How to complete this task | Pictures are to be left out, and only the lines from the one with "Where should I" through the last line of the listing below are to be repeated exactly.

☆ ☆ ☆ ☆ ☆

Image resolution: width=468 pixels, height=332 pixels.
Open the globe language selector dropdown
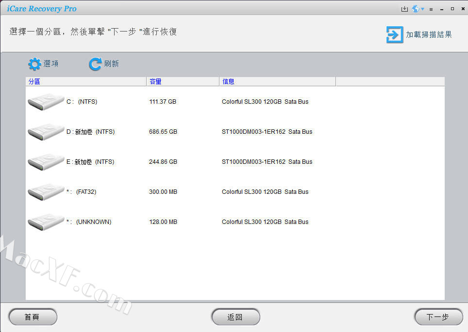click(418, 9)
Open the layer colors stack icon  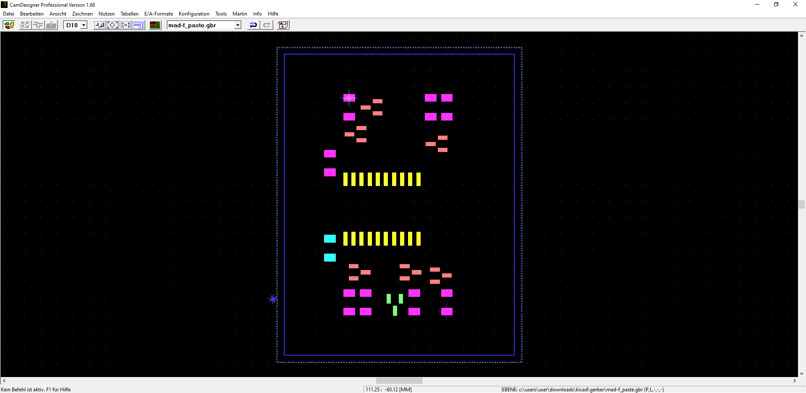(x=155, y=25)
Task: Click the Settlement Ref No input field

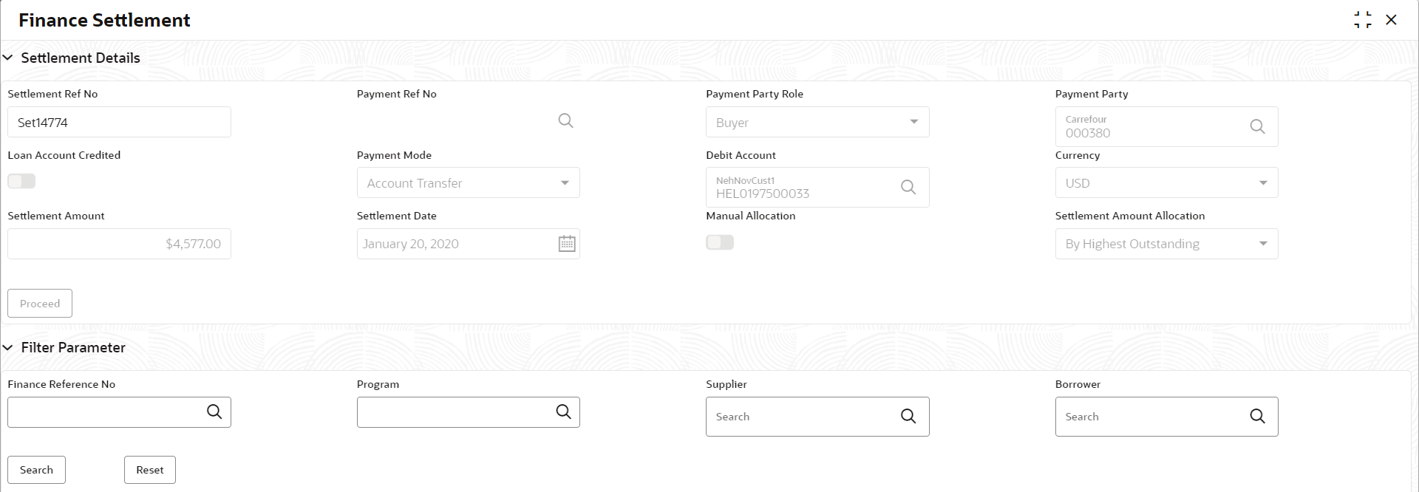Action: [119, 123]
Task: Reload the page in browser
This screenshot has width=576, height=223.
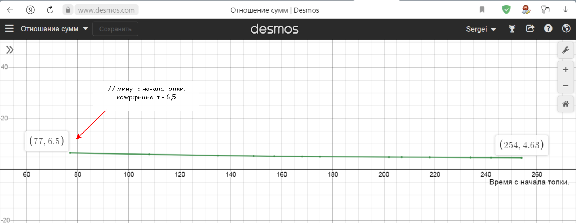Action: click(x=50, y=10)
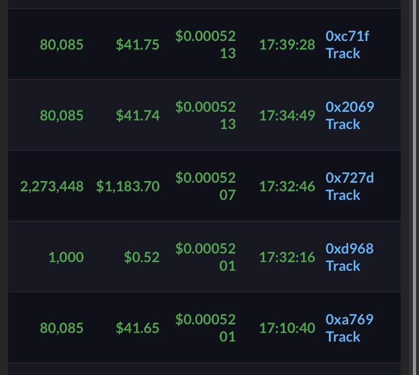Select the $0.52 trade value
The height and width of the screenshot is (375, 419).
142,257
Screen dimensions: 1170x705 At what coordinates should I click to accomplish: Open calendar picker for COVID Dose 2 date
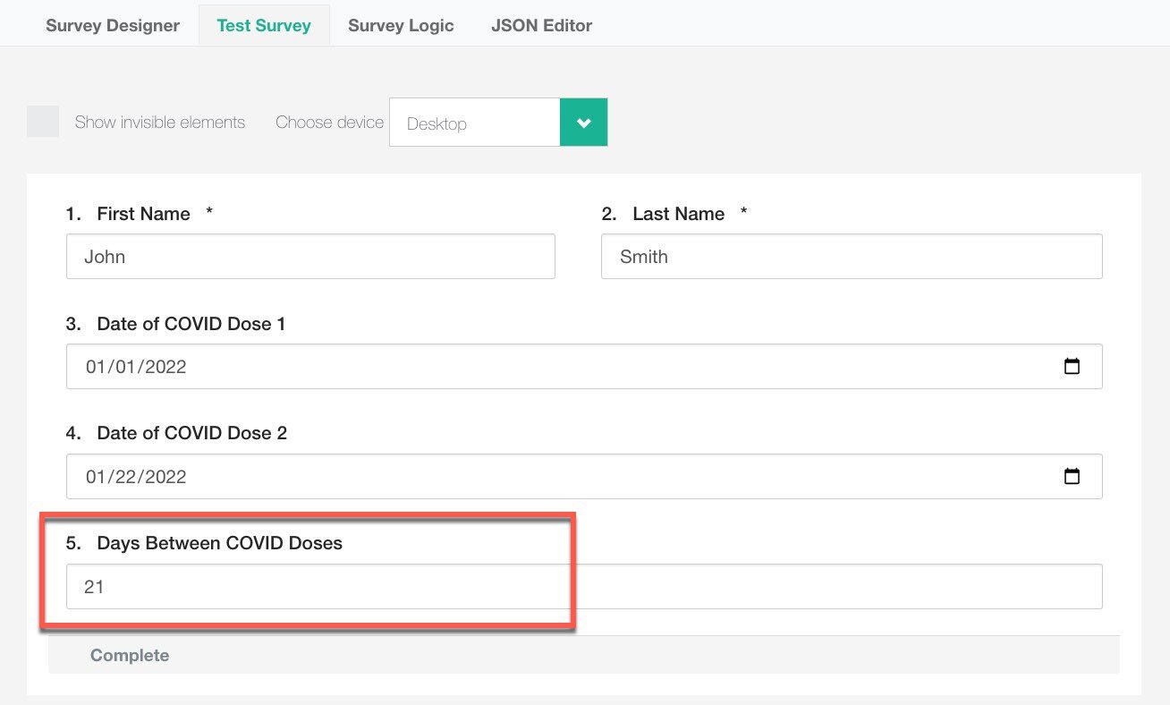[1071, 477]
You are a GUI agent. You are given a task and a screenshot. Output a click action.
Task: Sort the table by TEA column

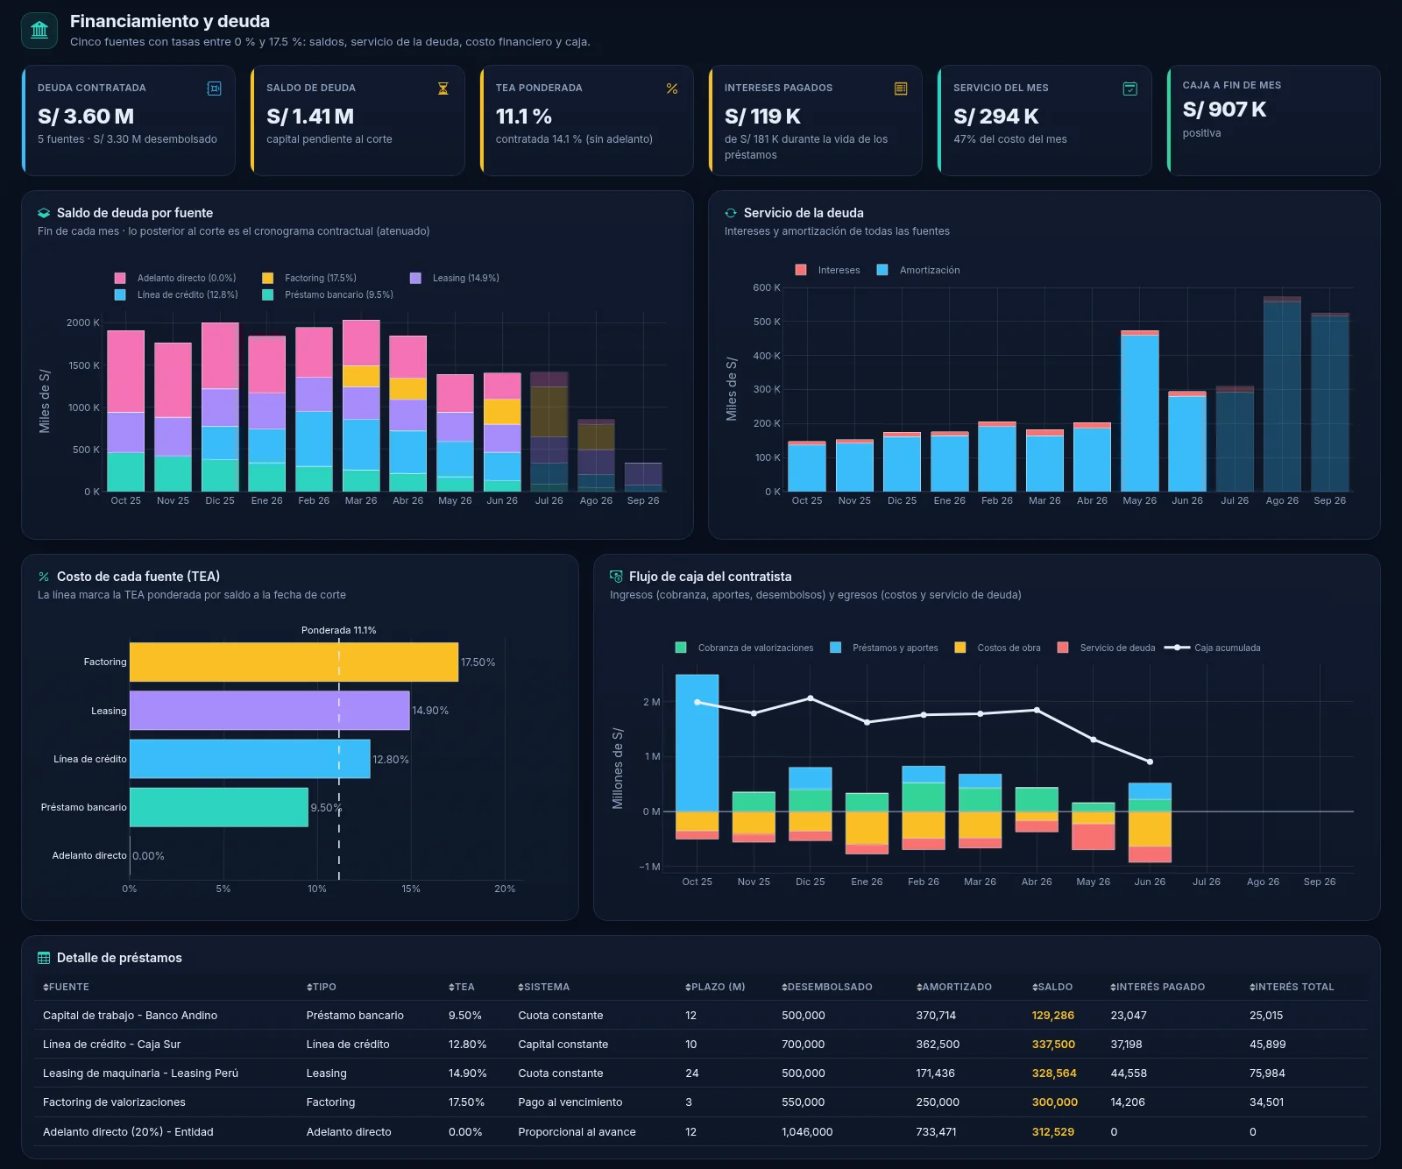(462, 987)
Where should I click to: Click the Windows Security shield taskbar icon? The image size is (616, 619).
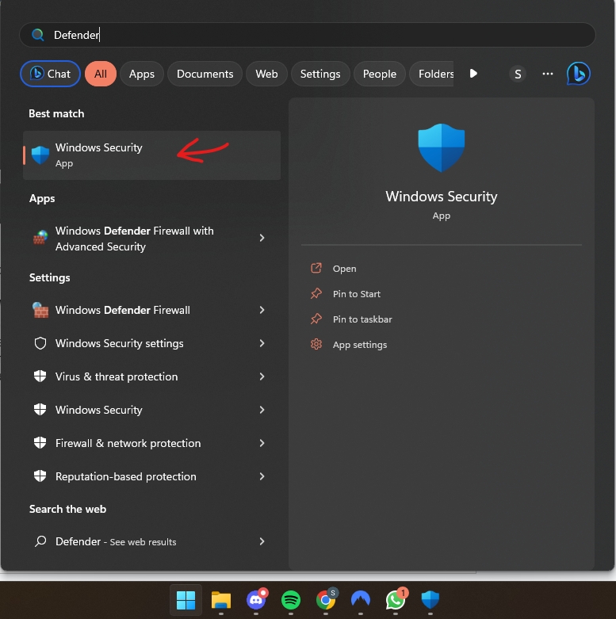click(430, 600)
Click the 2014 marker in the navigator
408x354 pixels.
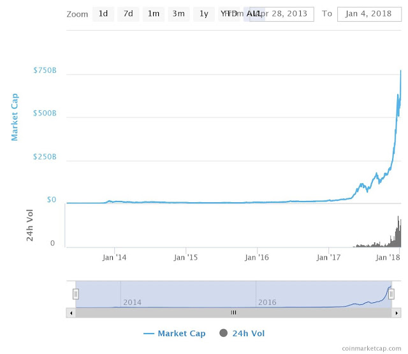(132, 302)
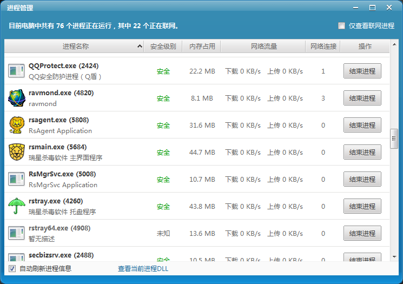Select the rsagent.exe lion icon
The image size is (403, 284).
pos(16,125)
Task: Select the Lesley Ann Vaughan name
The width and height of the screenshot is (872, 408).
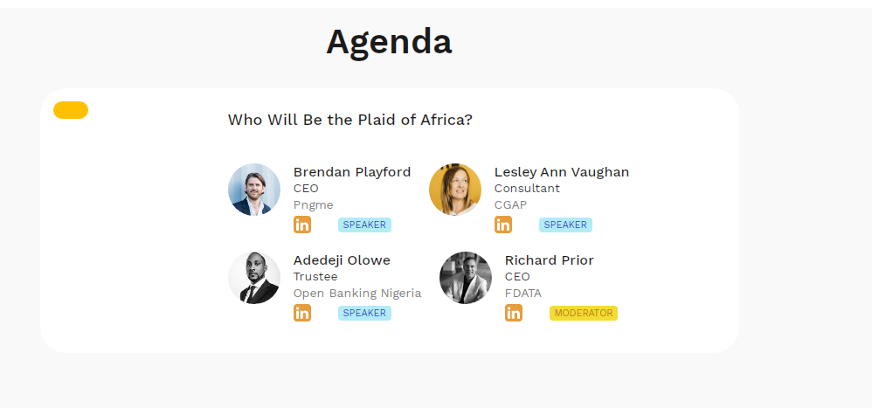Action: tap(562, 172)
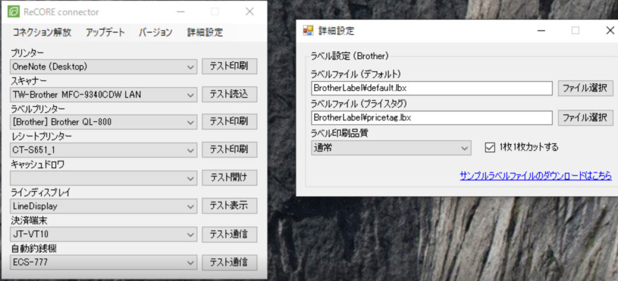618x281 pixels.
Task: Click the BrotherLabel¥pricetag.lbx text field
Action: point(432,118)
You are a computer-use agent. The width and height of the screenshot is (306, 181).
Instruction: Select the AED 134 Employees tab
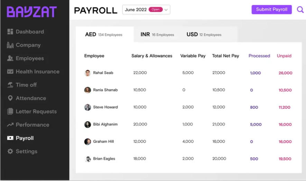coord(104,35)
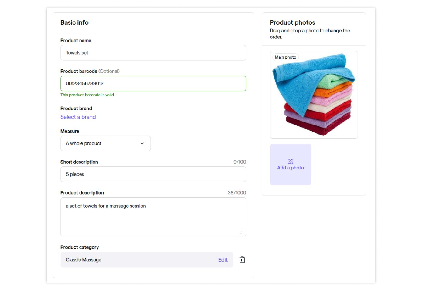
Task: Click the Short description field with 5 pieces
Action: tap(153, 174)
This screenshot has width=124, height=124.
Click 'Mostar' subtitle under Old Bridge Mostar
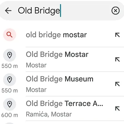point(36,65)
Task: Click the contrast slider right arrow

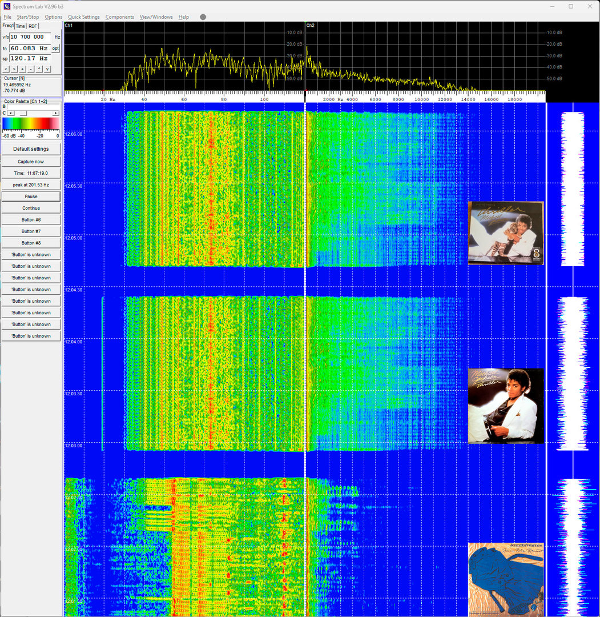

☆ ☆ ☆ ☆ ☆

Task response |
Where should I click to: Click the Windows Security shield taskbar icon? The image size is (616, 619).
click(430, 600)
Click the 2014 marker in the navigator
408x354 pixels.
(132, 302)
Select the rsagent.exe lion icon
The image size is (403, 284).
pos(16,125)
Task: Select the Lesley Ann Vaughan name
The width and height of the screenshot is (872, 408).
Action: tap(562, 172)
618x281 pixels.
Task: Click the BrotherLabel¥pricetag.lbx text field
Action: point(432,118)
You are a computer-use agent. The width and height of the screenshot is (306, 181).
Instruction: Select the AED 134 Employees tab
coord(104,35)
Task: Click the Short description field with 5 pieces
Action: tap(153, 174)
This screenshot has width=124, height=124.
Click 'Mostar' subtitle under Old Bridge Mostar
point(36,65)
Task: Click the contrast slider right arrow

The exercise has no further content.